The homogenous distribution of the reinforcement phase is an essential condition for a composite material to achieve its superior performance. Particularly in the case of discontinuous MMCs, the homogeneous distribution of the reinforcing phase is an essential requirement. Microstructural characterization of the samples shows that the fabrication of composites via compocasting technique plus cold rolling (reduction of 90%) leads to reasonably uniform distribution of particles in the matrix and minimum clustering or agglomeration of the reinforcing phase and thus higher hardness and wear resistance. Typical optical micrographs of the unreinforced Al alloy and the compocast SiC reinforced Al alloy composites are shown in Fig. 7. The presence of the reinforcement particles in the Al matrix and the difference between the microstructures of 0 and 90% cold rolled samples produce a great difference in their wear rate, as shown in Fig. 5, a confirmation of the effectiveness of the cold rolling process. The globular microstructure of the composites in this study is desirable as it results in good mechanical and tribological properties of the product. Such microstructure is achieved by enhancing the fluid flow in the mush during solidification by means of stirring. The stirring is one of the most effective means to obtain globular microstructure in the cast product. The strong induced fluid flow detaches the dendrites from the solid-liquid interface during solidification and carries them into the mold to form a slurry. In the slurry, the detached dendrites coarsen and rosette or globular particles form based on the process conditions. The resultant semi-solid slurry offers less resistance to flow even at a high solid fraction and can easily flow into the die-cavity.

Fig. 7 Optical micrographs of as-cast Al-10%SiC (a) and 90% cold rolled Al-10%SiC (b)

Fig. 8 SEM micrographs

The mechanics and mechanisms of the primary particles’ evolution are a concern since the formation of globule morphology is expected to enhance die filling and improve mechanical properties of as-cast parts. The ideal microstructure for the slurry is individual fine spherical solid particles uniformly distributed within a liquid matrix. The solid fraction should be considered carefully, since a low-fraction solid may lead to handling and mold-filling problems due to insufficient viscosity and turbulence. High fraction of solids, however, may have die-filling troubles or increase the cost of machinery.

It is also noted in Fig. 5 that the wear rate for all the samples increases marginally with the applied load increasing. The increase in the applied load leads to increase in the penetration of hard asperities of the counter surface to the softer pin surface, increase in micro cracking tendency of the subsurface and also increase in the deformation and fracture of asperities of the softer surface.

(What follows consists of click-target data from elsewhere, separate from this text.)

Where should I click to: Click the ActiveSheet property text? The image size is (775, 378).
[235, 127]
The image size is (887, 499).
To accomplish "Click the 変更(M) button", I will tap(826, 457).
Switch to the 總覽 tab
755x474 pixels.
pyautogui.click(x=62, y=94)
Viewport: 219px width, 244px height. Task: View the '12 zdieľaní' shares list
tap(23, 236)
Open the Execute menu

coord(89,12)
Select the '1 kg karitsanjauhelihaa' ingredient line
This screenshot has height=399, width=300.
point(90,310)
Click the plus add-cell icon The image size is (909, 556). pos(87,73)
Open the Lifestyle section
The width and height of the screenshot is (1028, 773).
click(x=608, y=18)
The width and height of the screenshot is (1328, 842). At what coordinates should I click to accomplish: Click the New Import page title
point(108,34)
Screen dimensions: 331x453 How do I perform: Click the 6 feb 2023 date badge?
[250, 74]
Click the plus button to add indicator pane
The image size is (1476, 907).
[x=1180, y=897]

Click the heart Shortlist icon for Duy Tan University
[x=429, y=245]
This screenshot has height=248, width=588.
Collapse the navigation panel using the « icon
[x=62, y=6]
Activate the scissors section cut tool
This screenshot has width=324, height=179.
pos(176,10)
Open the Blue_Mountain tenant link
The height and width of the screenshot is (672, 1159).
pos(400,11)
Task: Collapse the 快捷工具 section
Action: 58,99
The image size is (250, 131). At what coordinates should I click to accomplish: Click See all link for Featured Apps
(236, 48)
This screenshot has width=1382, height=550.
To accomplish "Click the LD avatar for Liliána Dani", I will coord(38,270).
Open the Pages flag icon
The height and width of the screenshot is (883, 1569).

The wear surface of the unreinforced alloy under the applied load of 20 N is depicted in Fig. 8. The unreinforced matrix alloy is much softer than the counter body material, and during sliding the counter body penetrates into the matrix alloy, producing deep grooves and causing extensive plastic deformation of the surface, which results in great material loss and significant wear rate. The worn surfaces also contain the evidence of adhesive wear in the form of adhesive pits. On the other side, the large scale of the matrix alloy is transferred to the counter body. The flow of materials along the sliding direction, the generation of cavities due to the delamination of surface materials and tearing of surface material are also noted in this figure. The worn surface of the as-cast and cold rolled 5% SiC composite under an applied load of 20 N is shown in Fig. 8. It indicates the formation of continuous wear grooves, relatively smooth MML and some damaged regions. However, the degree of crack formation on the wear surface is not much. The wear surface is characterized by the formation of parallel lips along the continuous groove marking.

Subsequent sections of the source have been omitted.